On July 1, 1997, Plaintiff, represented by counsel, filed a previous federal lawsuit against the Defendants. In that prior action, Plaintiff sued Defendants in the Southern District of New York ("federal court action") for the theft of his alleged novel idea on securitization of oil and gas. There, Plaintiff claimed that Bear Stearns shared his idea with Enron and profited therefrom. The District Court, Kevin T. Duffy, J., held that Plaintiff's idea was not novel and lacked a claim for its unauthorized use by Bear Stearns. The court granted summary judgment and dismissed the action. See Glatzer v. Bear, Stearns Co., Inc., et al., 95-Civ-1154 (KTD) (S.D.N.Y. June 10, 1998), Ex. C.

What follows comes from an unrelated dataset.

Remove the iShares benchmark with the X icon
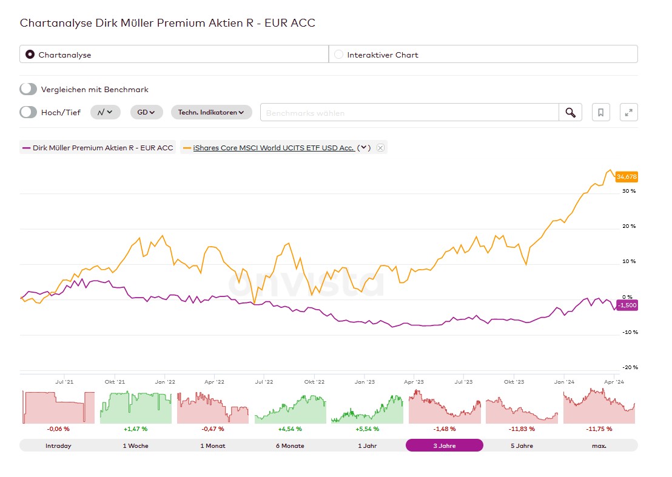The width and height of the screenshot is (672, 477). click(x=380, y=148)
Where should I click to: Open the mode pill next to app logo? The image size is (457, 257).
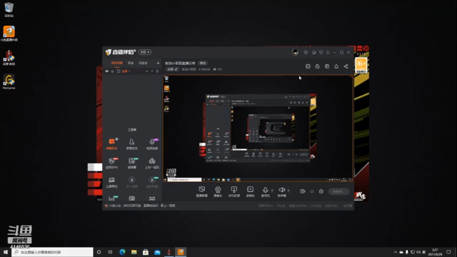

While Plaintiff's appeal in this prior federal court action was pending, he and the Defendants entered into settlement discussions with the assistance of the Staff Counsel of the United States Court of Appeals for the Second Circuit ("Staff Counsel"). Under the Local Rules of the Second Circuit, "parties are prohibited from advising . . . any authorized third parties of discussions or actions taken at the conference" with the Staff Counsel. Am Compl. ¶ 8 (citing Local Rules of the Second Circuit, Appendix Part D, Guidelines for Conduct of Pre-Argument Conference Under the Civil Appeals Management Program ("CAMP Rules")). Plaintiff contends that "the parties entered into an agreement in principle for settlement of their litigation." Id. at ¶ 9.

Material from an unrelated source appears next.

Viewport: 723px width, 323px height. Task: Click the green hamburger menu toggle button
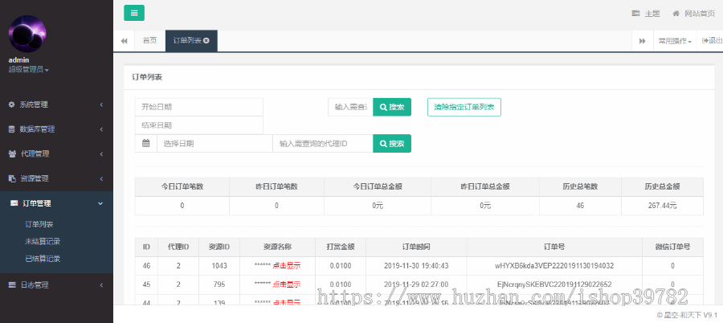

On August 25, 1998, Bear Stearns sent a letter to the Staff Counsel informing them of the basic terms of the settlement ("Settlement Letter"). In addition to payment of a sum of money, a part of the settlement was an agreement made by Bear Stearns to use its "best efforts" to obtain a vacatur order of the summary judgment motion that was granted in its favor in the prior federal action. In the Settlement Letter, Bear Stearns explicitly stated that "the settlement is not contingent on achieving vacatur of the order since we do not and cannot control the Courts." Id. at ¶ 26.

Plaintiff also had a separate lawsuit pending in New York State Supreme Court against Enron and its affiliate. Plaintiff's lawsuit against Enron asserted similar claims as that alleged against the Defendants in the federal court action. According to Plaintiff, the sole purpose of the settlement was to allow him to proceed on his claims against Enron. In essence, Plaintiff sought to preclude Enron from asserting the defense, based on the decision in Plaintiff's federal court action, that Plaintiff was collaterally estopped from claiming that his novel idea was misappropriated.

One month after the Settlement Letter was sent to the Staff Counsel, on September 25, 1998, Enron simultaneously filed a motion for summary judgment in the state court action, and a motion to intervene in the federal district court action to prevent the vacatur of the summary judgment. In both motions, Enron stated that it "understands that the settlement between [Plaintiff] and Bear Stearns is not contingent upon the Court vacating the judgment." Id. at ¶ 15 (emphasis in original). Further, at oral argument on its motion before the state court, Enron stated that it knew the exact amount of money Plaintiff received from Bear Stearns. Plaintiff now alleges that Enron's verbatim recitation of the language of the Settlement Letter and knowledge of the settlement sum offered by Bear Stearns, "indicates unequivocally that Enron illegally received a copy of the [Settlement Letter] from Bear Stearns (and/or Weisser Inc. and Weisser both associated with Bear Stearns.)". Id. at ¶ 17.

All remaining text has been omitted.